▶ _YOUR GOAL_
Give the lines below again exactly, starting with the line that holds "This screenshot has width=690, height=445." and going on through the line that holds "This screenshot has width=1080, height=447.".

(Stored records)

╔══

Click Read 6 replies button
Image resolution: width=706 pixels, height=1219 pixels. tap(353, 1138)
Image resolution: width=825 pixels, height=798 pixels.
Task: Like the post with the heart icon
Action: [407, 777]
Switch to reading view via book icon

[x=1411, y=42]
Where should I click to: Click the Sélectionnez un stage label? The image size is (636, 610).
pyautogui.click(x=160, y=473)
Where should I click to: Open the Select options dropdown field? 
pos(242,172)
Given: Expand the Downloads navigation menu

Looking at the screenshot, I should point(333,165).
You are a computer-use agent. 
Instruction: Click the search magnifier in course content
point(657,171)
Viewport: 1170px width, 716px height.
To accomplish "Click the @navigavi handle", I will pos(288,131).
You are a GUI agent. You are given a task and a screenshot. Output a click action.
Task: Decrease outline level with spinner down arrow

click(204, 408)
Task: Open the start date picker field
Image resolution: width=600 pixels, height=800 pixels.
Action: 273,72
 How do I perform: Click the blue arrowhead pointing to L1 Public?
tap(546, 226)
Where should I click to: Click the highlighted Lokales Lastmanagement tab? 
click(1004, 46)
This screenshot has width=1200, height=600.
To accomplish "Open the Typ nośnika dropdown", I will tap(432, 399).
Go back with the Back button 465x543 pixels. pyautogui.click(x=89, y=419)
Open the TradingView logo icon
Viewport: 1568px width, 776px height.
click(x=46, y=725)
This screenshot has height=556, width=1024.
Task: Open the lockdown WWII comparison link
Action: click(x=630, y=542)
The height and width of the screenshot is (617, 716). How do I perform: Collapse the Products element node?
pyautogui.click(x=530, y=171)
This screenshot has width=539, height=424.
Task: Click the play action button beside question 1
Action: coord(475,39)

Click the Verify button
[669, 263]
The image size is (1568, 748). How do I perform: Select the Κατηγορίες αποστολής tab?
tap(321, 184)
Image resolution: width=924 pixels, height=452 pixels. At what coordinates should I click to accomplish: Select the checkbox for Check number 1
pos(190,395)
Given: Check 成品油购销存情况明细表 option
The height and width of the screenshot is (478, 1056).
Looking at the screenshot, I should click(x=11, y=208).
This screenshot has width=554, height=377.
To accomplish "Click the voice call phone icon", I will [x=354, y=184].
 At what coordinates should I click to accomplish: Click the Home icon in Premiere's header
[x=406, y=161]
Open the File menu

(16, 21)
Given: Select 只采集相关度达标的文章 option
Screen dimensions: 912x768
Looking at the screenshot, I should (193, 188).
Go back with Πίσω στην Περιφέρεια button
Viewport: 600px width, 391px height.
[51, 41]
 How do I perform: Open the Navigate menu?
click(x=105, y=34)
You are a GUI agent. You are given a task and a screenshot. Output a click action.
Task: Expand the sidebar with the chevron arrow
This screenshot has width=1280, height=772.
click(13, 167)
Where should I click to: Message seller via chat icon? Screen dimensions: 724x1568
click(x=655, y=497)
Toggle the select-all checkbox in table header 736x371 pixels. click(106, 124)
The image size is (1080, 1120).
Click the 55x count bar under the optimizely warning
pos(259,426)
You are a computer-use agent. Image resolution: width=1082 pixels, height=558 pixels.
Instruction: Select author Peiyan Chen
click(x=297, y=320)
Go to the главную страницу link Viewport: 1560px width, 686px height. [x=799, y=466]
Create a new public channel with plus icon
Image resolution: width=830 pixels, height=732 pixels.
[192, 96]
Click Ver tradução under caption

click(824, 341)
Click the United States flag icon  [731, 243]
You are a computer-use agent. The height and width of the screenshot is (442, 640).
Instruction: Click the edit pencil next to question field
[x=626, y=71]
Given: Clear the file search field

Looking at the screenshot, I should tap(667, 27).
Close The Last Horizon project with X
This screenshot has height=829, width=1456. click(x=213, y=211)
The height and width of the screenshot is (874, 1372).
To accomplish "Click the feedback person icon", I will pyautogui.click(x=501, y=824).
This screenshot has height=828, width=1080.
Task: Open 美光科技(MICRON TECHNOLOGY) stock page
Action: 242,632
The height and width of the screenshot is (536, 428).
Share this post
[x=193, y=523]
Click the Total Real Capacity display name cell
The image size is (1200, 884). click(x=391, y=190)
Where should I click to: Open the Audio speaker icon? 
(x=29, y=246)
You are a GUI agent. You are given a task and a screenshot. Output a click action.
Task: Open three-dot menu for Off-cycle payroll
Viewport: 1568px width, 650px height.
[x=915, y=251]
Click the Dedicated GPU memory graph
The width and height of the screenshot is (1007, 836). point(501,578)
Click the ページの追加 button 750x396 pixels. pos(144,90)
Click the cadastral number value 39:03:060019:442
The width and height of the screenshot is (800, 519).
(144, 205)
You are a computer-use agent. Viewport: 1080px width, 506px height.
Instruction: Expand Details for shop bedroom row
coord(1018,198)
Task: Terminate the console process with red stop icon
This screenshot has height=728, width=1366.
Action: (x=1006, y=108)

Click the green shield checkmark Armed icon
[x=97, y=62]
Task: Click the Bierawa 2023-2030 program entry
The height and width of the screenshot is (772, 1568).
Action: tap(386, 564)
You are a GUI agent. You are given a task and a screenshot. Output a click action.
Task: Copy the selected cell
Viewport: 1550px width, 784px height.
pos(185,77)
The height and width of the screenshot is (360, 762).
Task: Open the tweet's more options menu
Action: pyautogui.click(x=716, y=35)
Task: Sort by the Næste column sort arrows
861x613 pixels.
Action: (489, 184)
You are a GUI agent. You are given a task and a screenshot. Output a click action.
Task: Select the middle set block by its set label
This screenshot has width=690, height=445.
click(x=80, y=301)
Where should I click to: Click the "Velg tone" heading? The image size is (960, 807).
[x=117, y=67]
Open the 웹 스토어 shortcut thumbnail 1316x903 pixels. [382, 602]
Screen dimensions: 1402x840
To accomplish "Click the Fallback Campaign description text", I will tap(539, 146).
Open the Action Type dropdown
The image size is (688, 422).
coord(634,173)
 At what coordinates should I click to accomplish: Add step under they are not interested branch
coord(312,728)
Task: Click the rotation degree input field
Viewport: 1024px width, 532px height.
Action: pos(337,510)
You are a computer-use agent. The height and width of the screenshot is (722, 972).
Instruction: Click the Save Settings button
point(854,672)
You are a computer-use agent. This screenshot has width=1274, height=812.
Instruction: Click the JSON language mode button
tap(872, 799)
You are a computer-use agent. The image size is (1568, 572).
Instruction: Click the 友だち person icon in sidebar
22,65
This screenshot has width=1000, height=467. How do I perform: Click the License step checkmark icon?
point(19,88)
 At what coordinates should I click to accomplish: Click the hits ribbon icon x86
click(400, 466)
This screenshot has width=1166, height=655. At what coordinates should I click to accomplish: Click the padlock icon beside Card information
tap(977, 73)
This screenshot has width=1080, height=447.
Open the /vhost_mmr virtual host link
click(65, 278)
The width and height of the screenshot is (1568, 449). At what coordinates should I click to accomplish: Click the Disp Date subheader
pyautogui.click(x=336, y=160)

╚══

▶ _EXPECTED ANSWER_
This screenshot has width=690, height=445.
click(x=80, y=301)
Where should I click to: Click the "Velg tone" heading? The image size is (960, 807).
[x=117, y=67]
Open the 웹 스토어 shortcut thumbnail 1316x903 pixels. [382, 602]
Screen dimensions: 1402x840
To accomplish "Click the Fallback Campaign description text", I will tap(539, 146).
Open the Action Type dropdown
The image size is (688, 422).
coord(634,173)
 At what coordinates should I click to accomplish: Add step under they are not interested branch
coord(312,728)
Task: Click the rotation degree input field
Viewport: 1024px width, 532px height.
Action: pos(337,510)
You are a computer-use agent. The height and width of the screenshot is (722, 972).
Instruction: Click the Save Settings button
point(854,672)
You are a computer-use agent. This screenshot has width=1274, height=812.
Instruction: Click the JSON language mode button
tap(872, 799)
You are a computer-use agent. The image size is (1568, 572).
Instruction: Click the 友だち person icon in sidebar
22,65
This screenshot has width=1000, height=467. How do I perform: Click the License step checkmark icon?
point(19,88)
 At what coordinates should I click to accomplish: Click the hits ribbon icon x86
click(400, 466)
This screenshot has width=1166, height=655. At what coordinates should I click to accomplish: Click the padlock icon beside Card information
tap(977, 73)
This screenshot has width=1080, height=447.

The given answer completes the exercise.